Preconceito é assim, né, só vê as coisas quando são escancaradas. Eu precisei admitir o meu nesse sábado de Páscoa, na casa dos primos.

Cheguei na churrasqueira e vi a decoração recente, ainda brilhando de nova… quadros com posteres de Hendrix, Beatles, Stones, tudo! Classic rock por todo lado! E, tocando, sertanejo. Como assim? Como assim? O povo tem uma coisa na parede e outra no som? Não segurei:

- Ei, primo, isso tudo aí é só pra bonito?

Foi como se nós tivéssemos acabado de nos apresentar. “Mas então ela gosta de rock!” Surgiu um acervo infinito de shows antigos, dos anos 70, umas bandas malucas e desconhecidas que eu não lembro o nome porque tava provando umas pingas mineiras também… e. Nossa. É outra coisa quando a gente ouve a música que a gente gosta. A conversa muda, agora estamos falando com irmãos que não víamos há séculos, gente que conhecemos a vida toda, mesmo tendo conhecido à poucos anos (minutos, no caso!).

Divulgação

Rock nessa vida é um solo seguro, mas de um tipo sem bordas. Não tem pra onde cair, tudo é rock. Depois que se finca o pé é a nossa casa, nossa pátria. Decidi então andar vestida com as roupas e as armas da pátria, sempre, pra poder encontrar mais desterrados nesse fim de mundo paranaense. Facilita. No meu caso, perdi mais ou menos uns 5 anos do melhor tipo de amizade!

Mães roqueiras tem aos montes, mas é difícil encontrar elas nessa internet, viu? Tenho amigas das antigas e amigas novas, mas é difícil achar o tema em blogs e reportagens. Alguma coisa aqui:

“Para meu filho ouvir quando”, da Débora Cassolatto, é uma reunião de vídeos ótimos, dedicados a várias ocasiões:
http://paraomeufilhoouvirquando.tumblr.com/
A Meriene Zamprogno tem o Mammy Rock, para “compartilhar experiências de uma mãe headbanguer e com isso mostrar que não somos tão diferentes assim, mãe é sempre mãe independente de estilo”. Muito legal!
http://mammyrock.blogspot.com.br/

E a Gisela Blanco, a Mãe Geek, escreveu um post sobre sua fugidinha pra ir num show, quando o Luisinho, o filho dela, tinha um mês e meio!
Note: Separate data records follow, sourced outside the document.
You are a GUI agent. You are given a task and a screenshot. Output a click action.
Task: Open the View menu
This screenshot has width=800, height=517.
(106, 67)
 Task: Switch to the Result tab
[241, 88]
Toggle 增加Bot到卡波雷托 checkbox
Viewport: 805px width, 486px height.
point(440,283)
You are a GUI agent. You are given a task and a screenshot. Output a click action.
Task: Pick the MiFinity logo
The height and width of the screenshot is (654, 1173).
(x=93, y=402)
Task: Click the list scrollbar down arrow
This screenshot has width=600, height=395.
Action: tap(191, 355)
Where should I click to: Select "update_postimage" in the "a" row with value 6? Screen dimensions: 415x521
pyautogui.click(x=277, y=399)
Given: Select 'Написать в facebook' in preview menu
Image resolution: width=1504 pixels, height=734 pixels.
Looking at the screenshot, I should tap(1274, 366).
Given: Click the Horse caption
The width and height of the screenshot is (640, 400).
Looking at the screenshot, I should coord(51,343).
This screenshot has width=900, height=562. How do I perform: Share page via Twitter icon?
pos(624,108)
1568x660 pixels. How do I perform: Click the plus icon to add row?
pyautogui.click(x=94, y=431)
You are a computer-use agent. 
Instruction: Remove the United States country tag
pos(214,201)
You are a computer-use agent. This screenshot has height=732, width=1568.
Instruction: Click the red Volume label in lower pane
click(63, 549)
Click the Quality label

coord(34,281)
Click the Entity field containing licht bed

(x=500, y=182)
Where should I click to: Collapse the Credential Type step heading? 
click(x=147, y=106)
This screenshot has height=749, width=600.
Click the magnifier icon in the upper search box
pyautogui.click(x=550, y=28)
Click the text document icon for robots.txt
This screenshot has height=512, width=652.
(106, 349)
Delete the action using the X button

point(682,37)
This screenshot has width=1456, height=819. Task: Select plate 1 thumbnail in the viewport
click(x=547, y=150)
Essa se jogou bem mais cedo que eu!http://www.maegeek.com/baby-sebastian/

E tem os festivais e festinhas pras famílias, né? Pena que tudo longe demais, nas capitais: Baby Boom, e o Kidspalooza em São Paulo… E na Bélgica tem o Kids ‘n’ Billies, uma dica legal do Ronaldo Nikolaiko!

Quem souber de mais blogs, posts, festas, shows, coisas que as mães da pátria rock fazem com e para os filhos (principalmente os pequerruchos) mandem pra cá!